State transitions in original direction:
- DATA_SENT behaves similar to HEARTBEAT_SENT for all chunks,
   except that it remains in DATA_SENT on receving HEARTBEAT,
   HEARTBEAT_ACK/DATA/SACK chunks
State transitions in reply direction:
- DATA_SENT behaves similar to HEARTBEAT_SENT for all chunks,
   except that it moves to HEARTBEAT_ACKED on receiving
   HEARTBEAT/HEARTBEAT_ACK/DATA/SACK chunks

Note: This patch still doesn't solve the problem when the SCTP
endpoint decides to use primary paths for association establishment
but uses a secondary path for association shutdown. We still have
to depend on timeout for connections to expire in such a case.

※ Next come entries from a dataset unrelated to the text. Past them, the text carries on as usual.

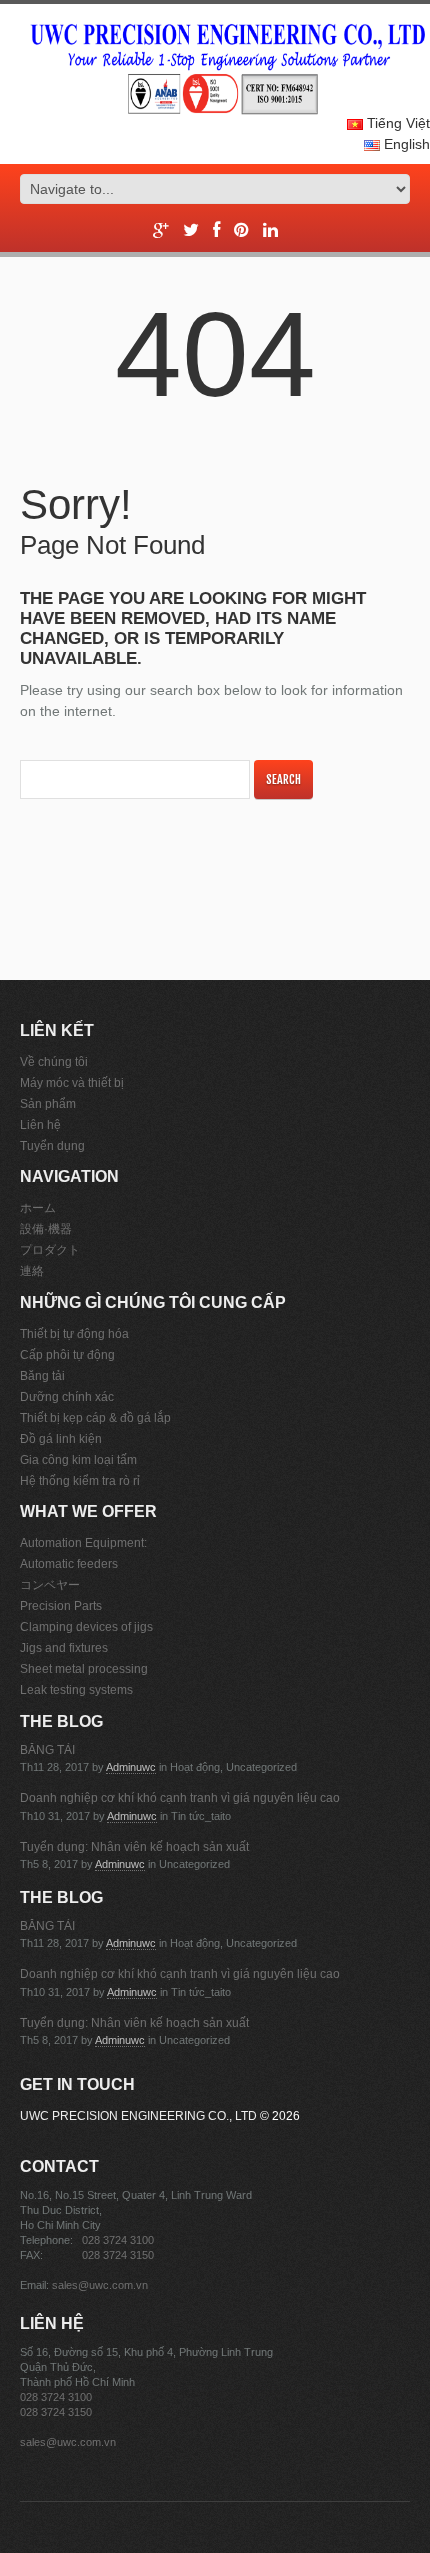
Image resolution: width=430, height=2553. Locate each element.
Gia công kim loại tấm (78, 1460)
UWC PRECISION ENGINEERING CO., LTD (138, 2116)
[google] (161, 230)
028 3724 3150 (118, 2255)
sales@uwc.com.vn (100, 2285)
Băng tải (42, 1376)
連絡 (32, 1271)
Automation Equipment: (83, 1543)
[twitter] (191, 230)
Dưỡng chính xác (67, 1397)
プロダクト (50, 1250)
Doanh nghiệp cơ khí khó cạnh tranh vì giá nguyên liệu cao (180, 1798)
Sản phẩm (48, 1104)
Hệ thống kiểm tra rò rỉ (80, 1481)
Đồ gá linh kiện (61, 1439)
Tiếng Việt (396, 123)
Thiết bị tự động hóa (74, 1334)
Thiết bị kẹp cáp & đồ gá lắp (95, 1418)
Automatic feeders (69, 1564)
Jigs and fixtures (64, 1648)
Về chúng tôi (54, 1062)
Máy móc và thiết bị (72, 1083)
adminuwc (131, 1767)
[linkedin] (270, 230)
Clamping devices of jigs (86, 1627)
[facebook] (216, 230)
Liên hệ (40, 1125)
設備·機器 (46, 1229)
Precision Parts (61, 1606)
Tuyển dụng (52, 1146)
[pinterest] (241, 230)
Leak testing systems (76, 1690)
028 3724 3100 (118, 2240)
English (405, 144)
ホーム (38, 1208)
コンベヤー (50, 1585)
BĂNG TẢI (47, 1750)
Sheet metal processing (84, 1669)
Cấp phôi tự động (67, 1355)
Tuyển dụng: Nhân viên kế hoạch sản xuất (134, 1847)
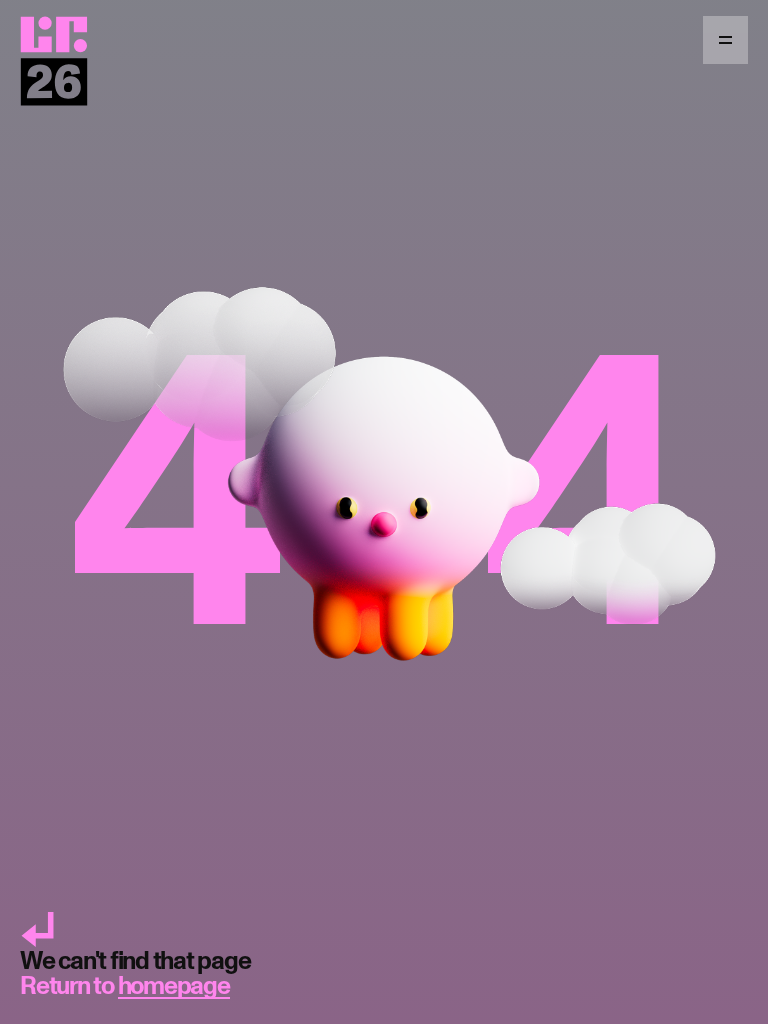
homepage (174, 986)
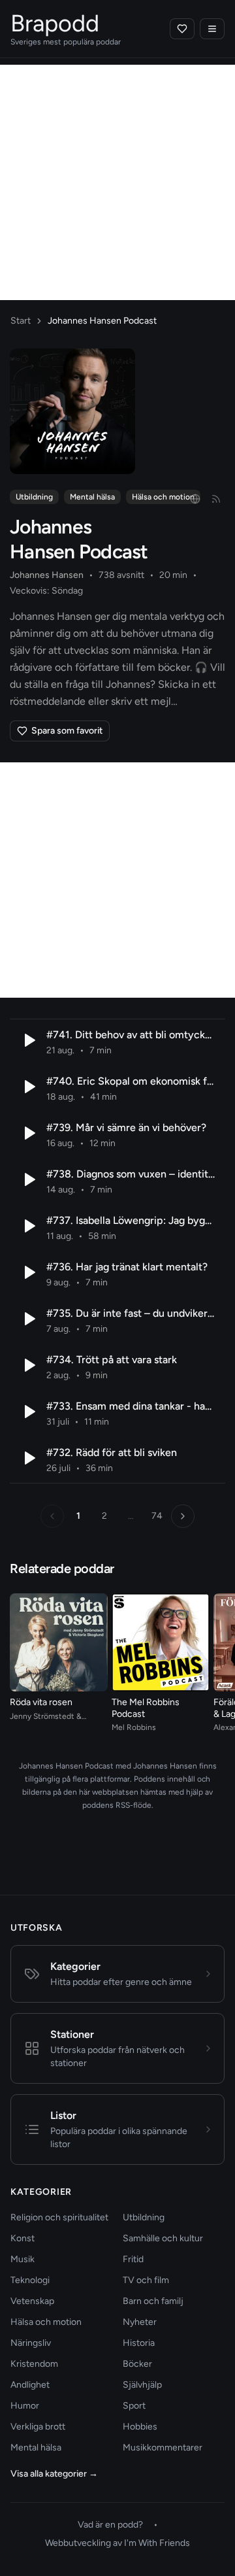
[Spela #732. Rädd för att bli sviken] (28, 1458)
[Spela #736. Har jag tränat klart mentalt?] (28, 1272)
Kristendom (34, 2363)
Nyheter (140, 2322)
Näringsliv (30, 2342)
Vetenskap (32, 2301)
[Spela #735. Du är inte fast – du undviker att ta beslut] (28, 1319)
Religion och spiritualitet (59, 2217)
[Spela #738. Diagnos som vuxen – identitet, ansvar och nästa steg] (28, 1179)
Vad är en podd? (110, 2524)
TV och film (146, 2280)
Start (20, 320)
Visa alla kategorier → (54, 2473)
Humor (24, 2405)
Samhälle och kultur (163, 2238)
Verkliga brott (37, 2426)
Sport (134, 2405)
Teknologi (30, 2280)
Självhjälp (142, 2384)
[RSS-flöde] (216, 499)
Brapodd (54, 23)
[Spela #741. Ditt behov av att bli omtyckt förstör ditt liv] (28, 1040)
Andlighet (30, 2384)
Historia (139, 2342)
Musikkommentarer (162, 2447)
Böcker (137, 2363)
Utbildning (34, 496)
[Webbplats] (195, 499)
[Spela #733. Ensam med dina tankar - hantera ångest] (28, 1411)
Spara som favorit (66, 730)
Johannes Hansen (47, 575)
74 (157, 1515)
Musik (22, 2259)
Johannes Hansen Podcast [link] (102, 320)
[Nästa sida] (183, 1516)
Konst (22, 2238)
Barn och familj (153, 2301)
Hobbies (140, 2426)
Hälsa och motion (163, 496)
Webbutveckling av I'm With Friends (117, 2543)
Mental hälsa (92, 496)
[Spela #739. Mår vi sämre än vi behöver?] (28, 1133)
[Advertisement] (117, 182)
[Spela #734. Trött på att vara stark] (28, 1365)
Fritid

Signed-off-by: Sriram Yagnaraman <sriram.yagnaraman@est.tech>
---
 .../uapi/linux/netfilter/nf_conntrack_sctp.h  |   1 +
 .../linux/netfilter/nfnetlink_cttimeout.h     |   1 +
 net/netfilter/nf_conntrack_proto_sctp.c       | 104 ++++++++++--------
 net/netfilter/nf_conntrack_standalone.c       |   8 ++
 4 files changed, 71 insertions(+), 43 deletions(-)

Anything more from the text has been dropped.